- [What is expected]:
What you should give back is a precise copy of the lines below from the one containing "The width and" through the one containing "Select the Summary step", with no pictures.

- [Data to process]:
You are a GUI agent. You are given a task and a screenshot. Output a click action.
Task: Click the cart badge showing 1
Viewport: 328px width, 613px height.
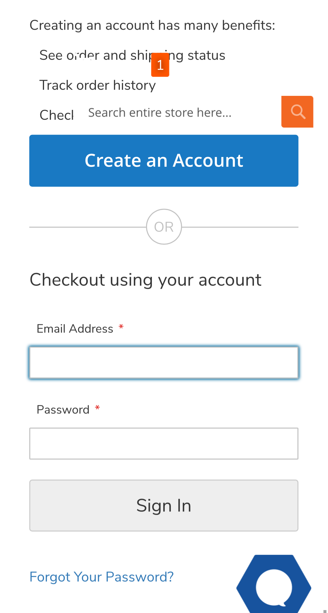160,65
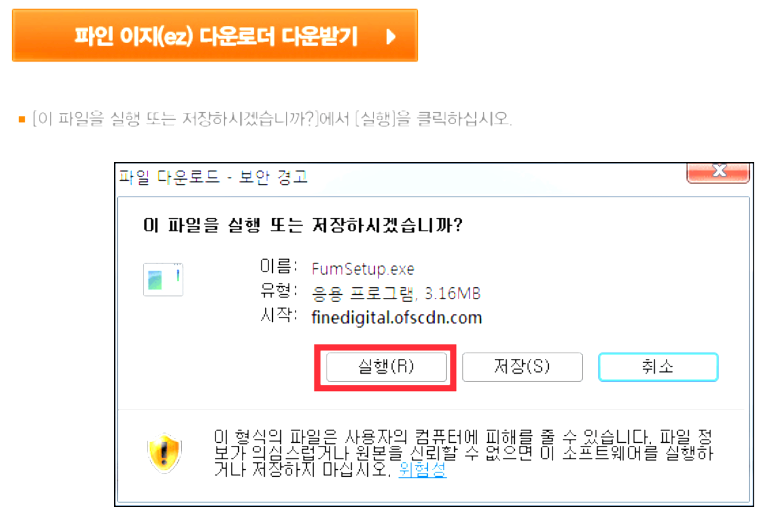This screenshot has height=518, width=766.
Task: Click the 응용 프로그램, 3.16MB type text
Action: tap(396, 294)
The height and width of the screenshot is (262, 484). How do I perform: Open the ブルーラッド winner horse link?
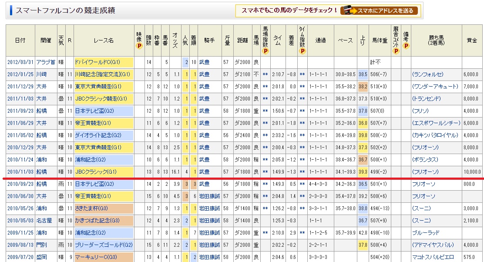coord(427,233)
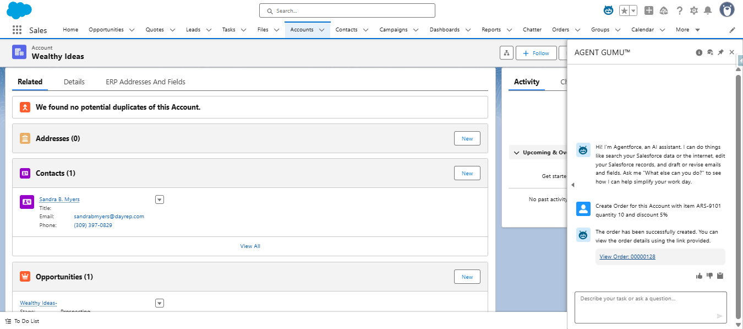Toggle Follow on the Wealthy Ideas account

(x=536, y=53)
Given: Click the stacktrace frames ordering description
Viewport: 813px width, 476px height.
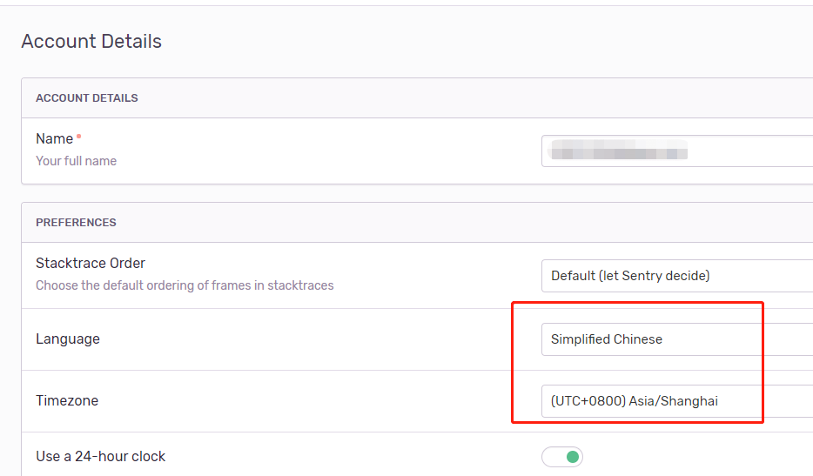Looking at the screenshot, I should (185, 285).
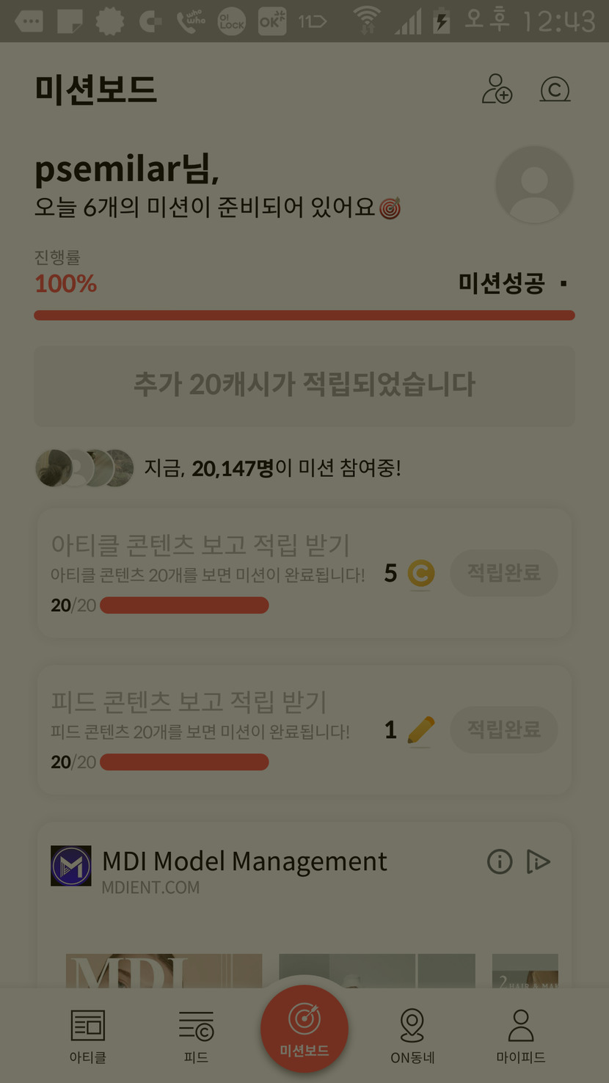Tap the mission participants avatars
Screen dimensions: 609x1083
coord(84,468)
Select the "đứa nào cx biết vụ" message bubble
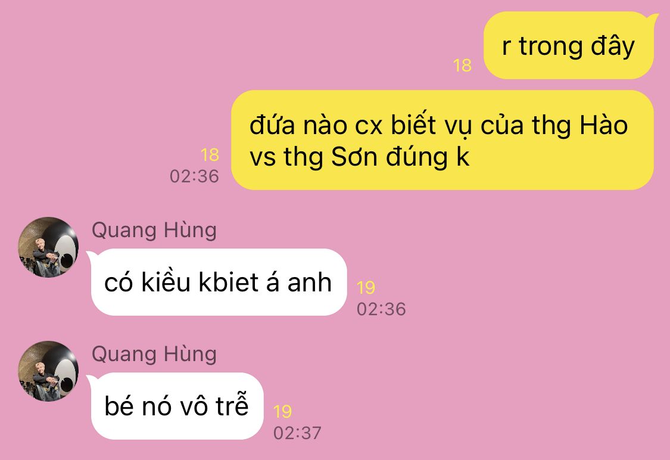 coord(442,140)
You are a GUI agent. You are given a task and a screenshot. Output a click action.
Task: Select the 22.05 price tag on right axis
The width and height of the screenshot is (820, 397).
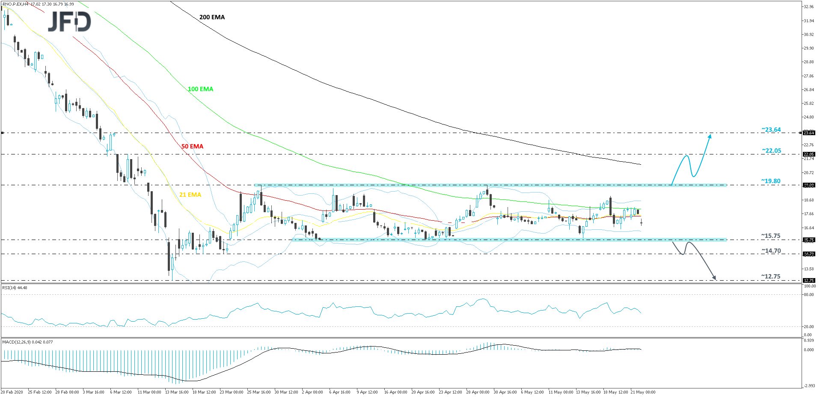click(808, 154)
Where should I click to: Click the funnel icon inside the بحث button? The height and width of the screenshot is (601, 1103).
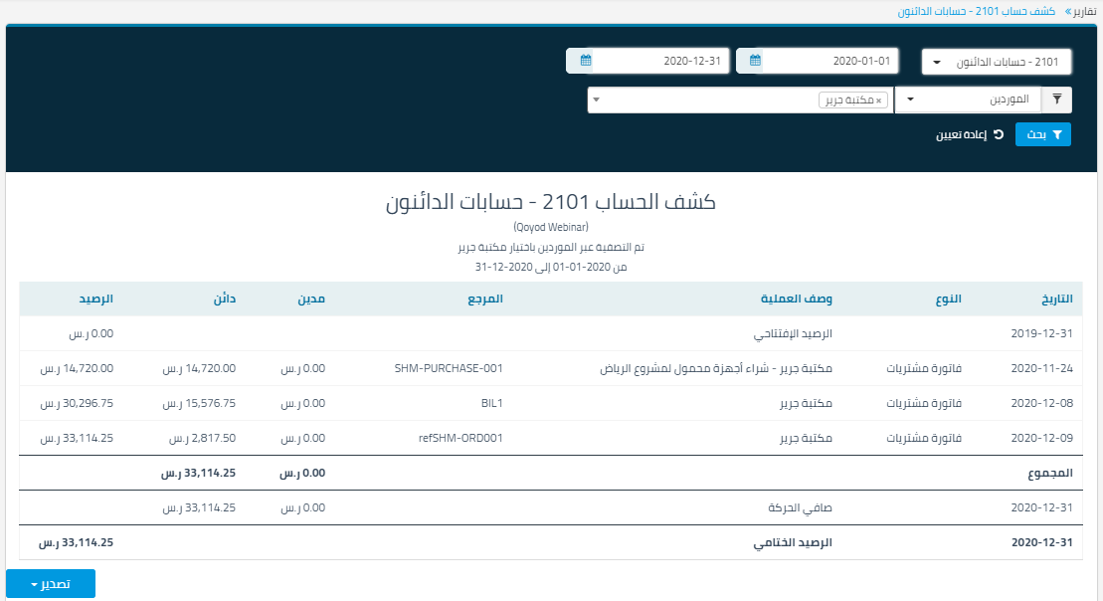coord(1057,134)
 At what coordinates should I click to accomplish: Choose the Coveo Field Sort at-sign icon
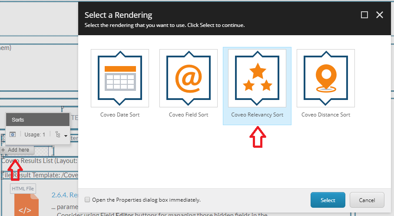click(189, 78)
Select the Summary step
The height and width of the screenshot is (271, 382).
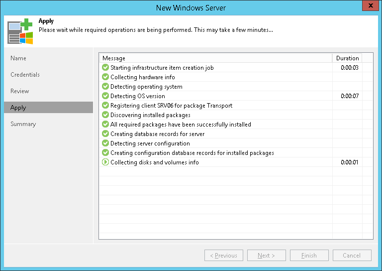[x=23, y=124]
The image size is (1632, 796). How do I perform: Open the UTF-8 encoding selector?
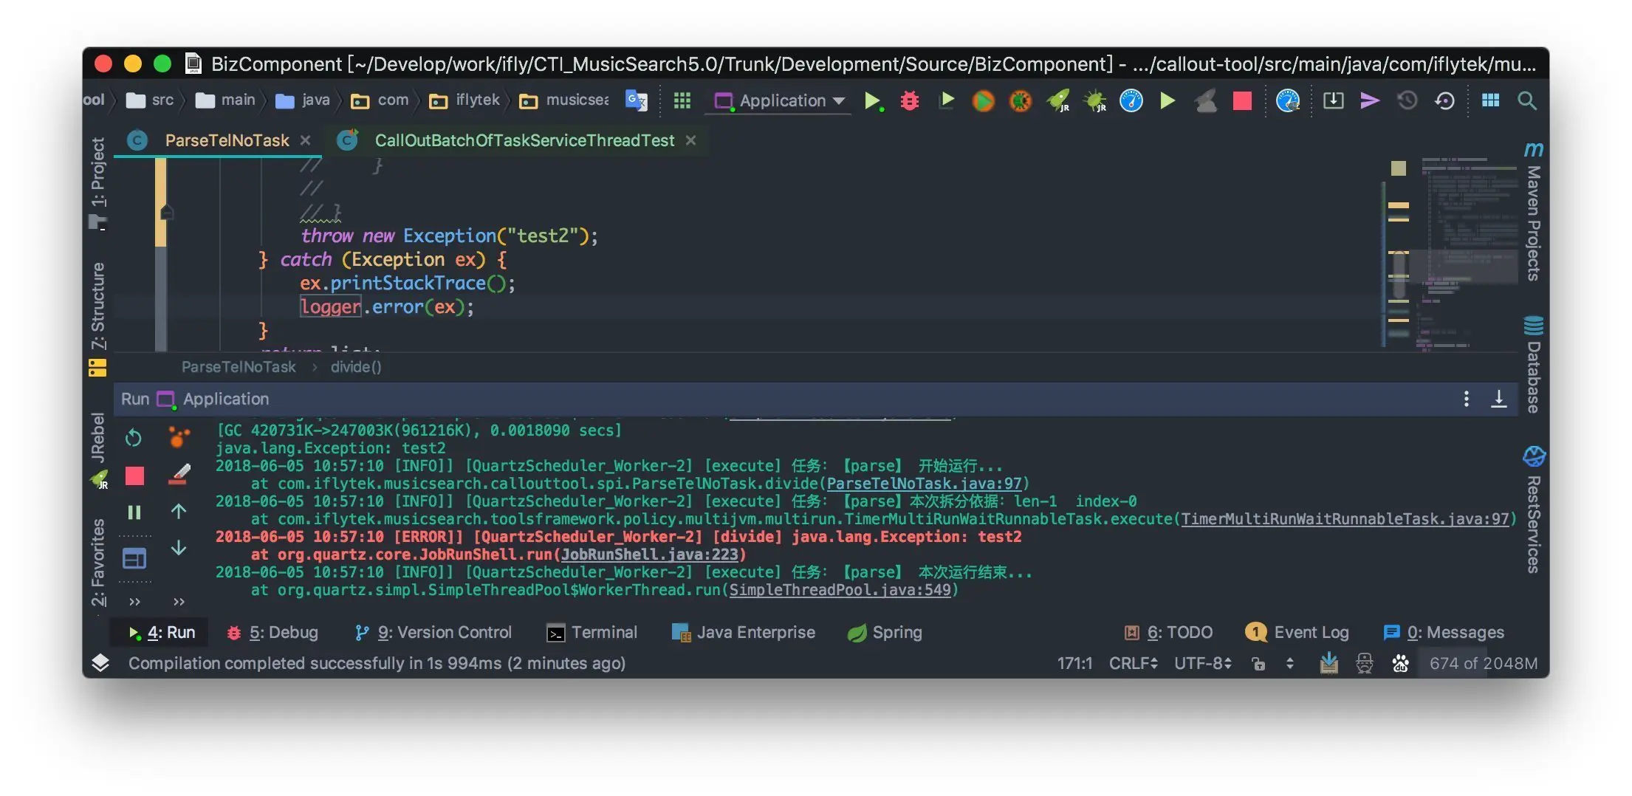1202,663
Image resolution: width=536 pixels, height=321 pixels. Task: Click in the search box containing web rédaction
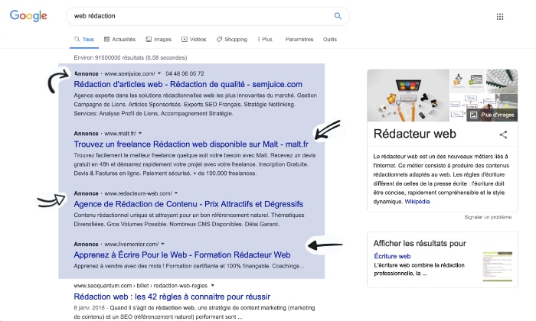[x=199, y=16]
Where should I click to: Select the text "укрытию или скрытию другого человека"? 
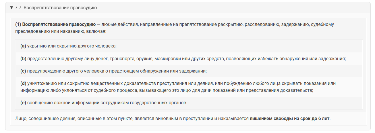(x=71, y=46)
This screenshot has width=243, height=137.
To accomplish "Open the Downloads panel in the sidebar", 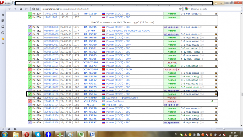I will pyautogui.click(x=3, y=27).
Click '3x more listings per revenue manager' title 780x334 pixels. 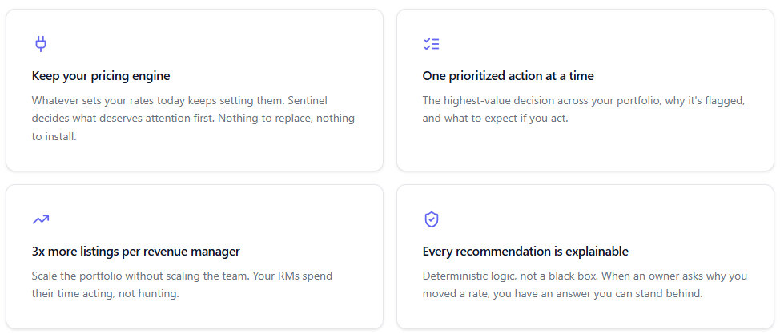136,252
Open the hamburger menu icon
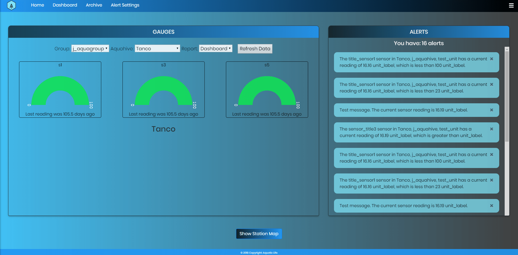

- [Problem solution]:
The width and height of the screenshot is (820, 397).
click(808, 154)
Where should I click to: Click the funnel icon inside the بحث button? The height and width of the screenshot is (601, 1103).
coord(1057,134)
 At what coordinates should I click to accomplish: Choose the Coveo Field Sort at-sign icon
click(189, 78)
Select the Summary step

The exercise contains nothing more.